We are extending the sequential decision making based negotiation model to explicitly model strategic parts of negotiation. The resulting formalism can be computationally tractable by applying dynamic programming solution strategies. Under this extended model, many issues that have not been currently addressed by game theoretic models, such as asymmetric information among agents, dynamic process of negotiation, changing environment, etc., can be analyzed or explored experimentally. In addition, computationally efficient multi-agent learning algorithms will be developed and the impact of introducing learning in the model will be explored. To evaluate the research, we are developing a multi-agent simulation-testbed and planning to utilize this testbed to conduct empirical studies to answer significant theoretical questions, such as the effectiveness of different negotiation strategies and learning algorithms. Real world domains of theoretical and practical significance, such as supply contracting will be used to provide realistic problem scenarios.
We have conducted simulations in a simple bargaining setting to observe the interactions between the agents that learn and the agents that use fixed strategies. In our initial experiments, the bargaining process (proposals/counter-proposals) is symmetrical for the buyer and the supplier. In our experiments, a non-learning agent, makes decisions based solely on his own reservation price. A learning agent uses a fundamentally different negotiation strategy: he makes decisions based on both his own and his opponent's reservation price. Note that reservation prices are private information and there is no way that an agent can know the exact value of his opponent's reservation price, even after an agreement has been reached. However, each learning agent can have some a priori estimation of his opponent's reservation price and update his estimation during the negotiation process using Bayesian belief updating mechanism. In our implementation, an agent represents his subjective beliefs about his opponent's reservation price using a piecewise probability distribution function.
We ran experiments in various experimental conditions: learning agents vs. non-learning agents; learning agents vs. learning agents. Results from non-learning vs. non-learning were used as the baseline for comparison. We measured the quality of a particular bargaining process using the normalized joint utility fashioned after the Nash solution. It can be easily shown that the joint utility reaches the maximum .25 when the agreed price is the arithmetic average of buyer's reservation price and supplier's reservation price. The cost of a bargaining process is measured by the number of proposals exchanged before reaching an agreement. In the following table we report the average performance of all three configurations.

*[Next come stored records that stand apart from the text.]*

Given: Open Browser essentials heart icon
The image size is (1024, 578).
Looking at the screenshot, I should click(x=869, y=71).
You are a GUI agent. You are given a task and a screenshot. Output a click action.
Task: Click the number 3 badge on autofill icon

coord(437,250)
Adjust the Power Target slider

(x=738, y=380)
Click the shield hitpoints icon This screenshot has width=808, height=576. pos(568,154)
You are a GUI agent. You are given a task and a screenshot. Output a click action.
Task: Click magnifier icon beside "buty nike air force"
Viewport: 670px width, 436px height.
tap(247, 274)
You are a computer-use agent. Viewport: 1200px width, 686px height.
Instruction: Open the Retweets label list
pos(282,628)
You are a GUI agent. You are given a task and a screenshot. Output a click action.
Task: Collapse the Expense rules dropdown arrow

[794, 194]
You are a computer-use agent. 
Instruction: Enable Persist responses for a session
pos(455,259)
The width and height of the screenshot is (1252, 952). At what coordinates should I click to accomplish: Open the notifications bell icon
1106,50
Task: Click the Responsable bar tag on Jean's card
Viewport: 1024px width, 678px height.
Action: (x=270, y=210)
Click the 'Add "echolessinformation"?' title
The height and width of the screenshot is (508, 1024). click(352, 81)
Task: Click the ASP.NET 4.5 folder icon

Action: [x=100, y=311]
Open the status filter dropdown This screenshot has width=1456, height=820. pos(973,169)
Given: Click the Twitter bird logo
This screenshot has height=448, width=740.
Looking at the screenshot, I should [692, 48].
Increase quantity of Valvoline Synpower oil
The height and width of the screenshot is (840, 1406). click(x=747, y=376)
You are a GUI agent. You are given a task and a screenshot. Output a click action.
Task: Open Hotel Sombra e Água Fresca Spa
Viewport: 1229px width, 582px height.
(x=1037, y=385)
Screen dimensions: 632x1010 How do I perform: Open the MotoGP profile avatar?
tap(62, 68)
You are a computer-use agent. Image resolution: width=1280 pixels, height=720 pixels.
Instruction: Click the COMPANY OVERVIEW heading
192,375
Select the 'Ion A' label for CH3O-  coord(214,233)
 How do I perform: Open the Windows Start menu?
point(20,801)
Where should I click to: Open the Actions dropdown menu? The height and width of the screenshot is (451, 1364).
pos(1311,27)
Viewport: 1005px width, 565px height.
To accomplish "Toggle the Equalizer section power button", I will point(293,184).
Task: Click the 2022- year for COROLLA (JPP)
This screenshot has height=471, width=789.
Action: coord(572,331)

==========================================================
Configuration | Joint Utility | # of Proposals
| | exchanged
----------------------------------------------------------
both learn | 0.22 | 24
neither learn | 0.18 | 34
only buyer learns | 0.15 | 28
----------------------------------------------------------
Our observations regarding these experimental results are as follows.
We examined the data of ``neither learn and ``both learn'' in more detail by further dividing all the experiment instances into different categories according to the size of the zone of agreement. Then, we calculated the differences of the corresponding joint utilities between ``neither learn'' and ``both learn'' and plotted the percentage difference in joint utility improvement against the size of the zone of agreement. We observed that there seems to be a positive correlation between these two variables. An intuitive explanation could be that the greater the room for agreement flexibility (greater the zone of agreement), the better the learning agents seize the opportunity.